Pub Date: March 1st, 1997
ISBN: 0-15-100222-3
Publisher: Harcourt

A personal discourse on India, broaching topics cultural, spiritual, and historical, by the Nobel laureate. While employed as a diplomat, the Mexican-born poet lived in India for six years during the 1960s. Neither a memoir nor a scholarly treatment, Paz's work is instead a meditative response to ``the question that India poses to everyone who visits it.'' The question for Paz in particular: ``How does a Mexican writer, at the end of the twentieth century, view the immense reality of India?'' Answering the question, he works most fruitfully when drawing comparisons between Mexican and Indian habits. His range is instructive. For example, Paz writes about the uses of chili peppers in Indian and Mexican cooking, observing the kinship between mole sauce and Indian mola, a type of curry. Later, thinking on a larger scale, he compares the historical sense of each nation: ``Neither the Indians nor the Mexicans deny their past; they cover it over and repaint it.
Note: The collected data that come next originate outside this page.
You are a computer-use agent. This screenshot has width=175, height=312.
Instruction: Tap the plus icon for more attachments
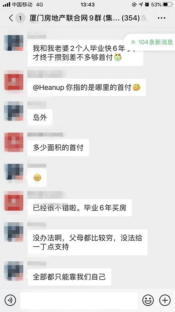click(x=165, y=300)
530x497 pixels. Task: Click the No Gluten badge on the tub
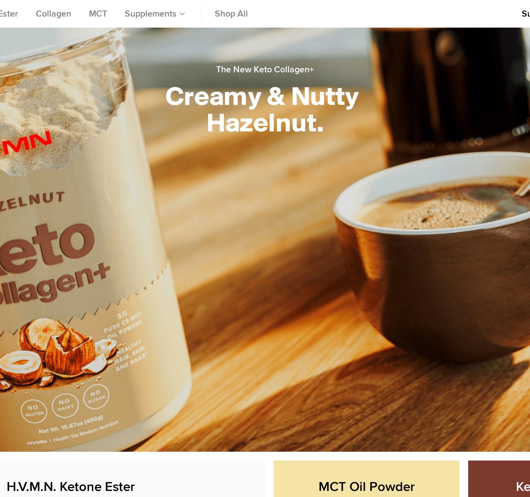34,411
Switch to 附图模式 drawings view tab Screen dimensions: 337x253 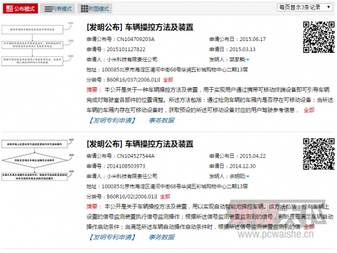pyautogui.click(x=94, y=8)
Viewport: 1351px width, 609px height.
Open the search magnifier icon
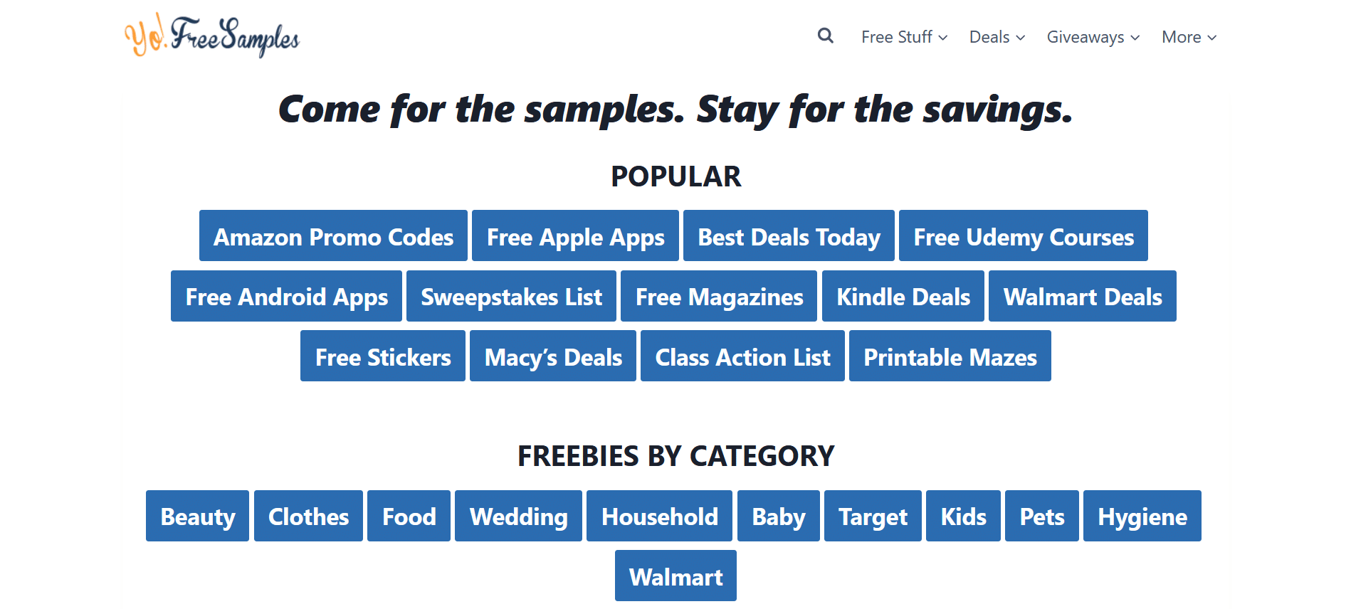pyautogui.click(x=825, y=36)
It is a process that is not entirely conscious, and that is its effectiveness, as a protection from criticism. It is a psychological vaccine.'' Paz also considers literary and religious matters at length, writing provocatively about eros in classical Sanskrit poetry and the paradoxes of Hindu morality: ``Indian tradition cannot conceive of freedom as a political ideal or incorporate it into the fabric of society. Not only is such freedom incompatible with the caste system; India lacks a tradition of thinking critically.'' This quote also illustrates the drawbacks of his approach, though, which include a tolerance for clichÇ and a grandiosely oracular intellectual swagger. Some of his more cerebral explorations here also suffer from hubris, intermittent condescension, and an unconcern for triteness of expression (in translation, at least). One pines, perhaps wickedly, for a candid Indian response to Paz's intelligence and his bombast.